While website owners hope and wish that all their URLs will be indexed by search engines so everyone can easily get access to their contents, the indexing and making of confidential information or links public to everyone is a serious breach of security. Imagine you lock your room and then go out to work, but upon returning, you realize everyone in your neighborhood has a key or access to your room without your permission.
Invitations to WhatsApp group chats are being indexed by Google, making the invite links —including links to private group chats — discoverable and available to anyone who wants to join, Motherboard reports. Journalist Jordan Wildon said on Twitter that he discovered that WhatsApp’s “Invite to Group Link” feature lets Google index groups, making them available across the internet since the links are being shared outside of WhatsApp’s secure private messaging service.
Motherboard was able to find private groups using specific Google searches (and the results included a lot of porn-sharing groups). Once they joined a group — which was intended for NGOs accredited by the UN — they had access to all of the participants and their phone numbers. Group admins can invalidate a link to a chat if they want to, but Wildon says he discovered that, in those situations, WhatsApp only generates a new link; it doesn’t necessarily disable the original link. WhatsApp group links come with warnings attached, reminding the person who generates the link only to share it with people they trust.
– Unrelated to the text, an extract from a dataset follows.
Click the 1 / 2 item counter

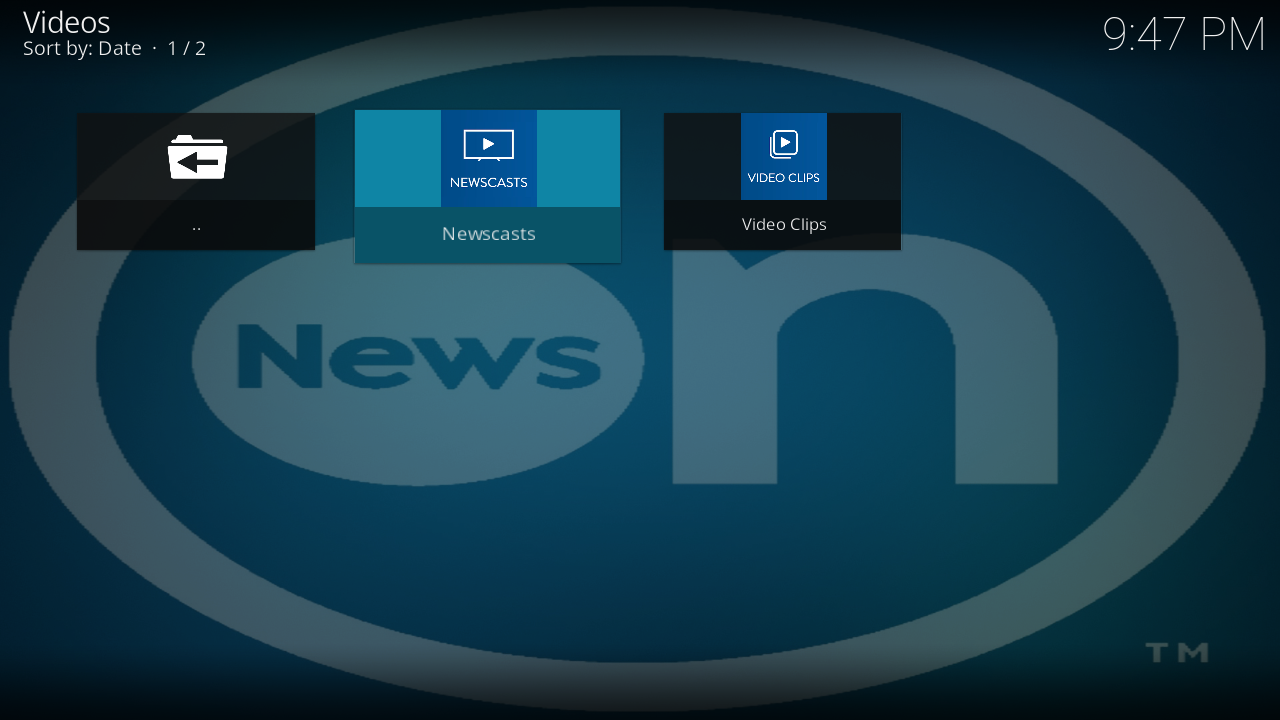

Facebook / WhatsApp spokesperson Alison Bonny said in an email to The Verge that “like all content that is shared in searchable public channels, invite links that are posted publicly on the internet can be found by other WhatsApp users,” adding that “links that users wish to share privately with people they know and trust should not be posted on a publicly accessible website.” Google declined to provide comment on the record, but Danny Sullivan, the company’s public liaison for search, tweeted that “Search engines like Google & others list pages from the open web. That’s what’s happening here. It’s no different than any case where a site allows URLs to be publicly listed.” He included a link to directions in Google’s Help Center for blocking content from being included in search results.
WhatsApp, of course, has had its share of security-related headaches in recent months. An alleged hack by Saudi Arabia into Amazon CEO Jeff Bezos’ phone back in 2018 was reportedly carried out via a malware-infected WhatsApp message. Last May, a vulnerability discovered in the app was being used to inject spyware on Android and iOS phones via phone call.
To be on the safer side, share group links only with people you trust, never put such links on/in public spaces, especially outside the WhatsApp platform.